+++ DOCUMENTO FUENTE
La tarde se balancea triste y nostálgica. Está desolada porque ha perdido una mirada destacada que la velaba y protegía. Cuando con su mujer venía mi amigo a la huerta a vernos, se le reían hasta los huesos.
Ya no mece mi amigo sus sueños, contemplando los geranios, los brazos dadivosos del nogal, el amaderado verde de los cipreses. ¿Quién me dirá ahora cómo canta el jilguero, de qué color es la tarde, a qué huele el jazminero y el arce? ¿Quién me vaciará las tijeras de podar, mis cuchillos y formones? ¿Quién me ajustará el mango de la martilla, el palo de la azada y el rastrillo? ¡Qué orgulloso estabas de tu piedra de agua de afilar, del taller de los bajos de tu casa, de tus colecciones de minerales y maderas, de tu gato y de tus pájaros!
Yo que no sé distinguir el granito, del cuarzo, ¿cómo podré ahora admirar en una geoda el origen de la tierra, la hermosura de sus entrañas, su evolución y el rescoldo aún caliente del comienzo de la Historia?
++++++
+++ DATOS PROPORCIONADOS
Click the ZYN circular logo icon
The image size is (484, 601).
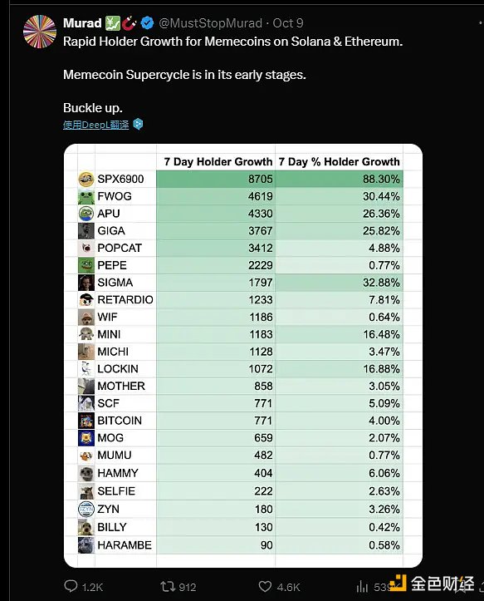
++++++
** TRABAJO PENDIENTE **
(1) Reescribe el pasaje del documento fuente que va desde "La tarde se" hasta "hasta los huesos." y pon "finca" en lugar de "huerta".
(2) Responde, según el documento fuente, a estas preguntas:
(a) ¿Con quién venía el amigo a la huerta?
(b) ¿A qué árbol se le atribuyen unos brazos dadivosos?
(c) ¿Qué dos piedras no sabe distinguir quien habla?

** CONJUNTO DE RESPUESTAS **
(1)
La tarde se balancea triste y nostálgica. Está desolada porque ha perdido una mirada destacada que la velaba y protegía. Cuando con su mujer venía mi amigo a la finca a vernos, se le reían hasta los huesos.

(2)
(a) El amigo venía a la huerta con su mujer.
(b) Los brazos dadivosos se atribuyen al nogal.
(c) Quien habla no sabe distinguir el granito del cuarzo.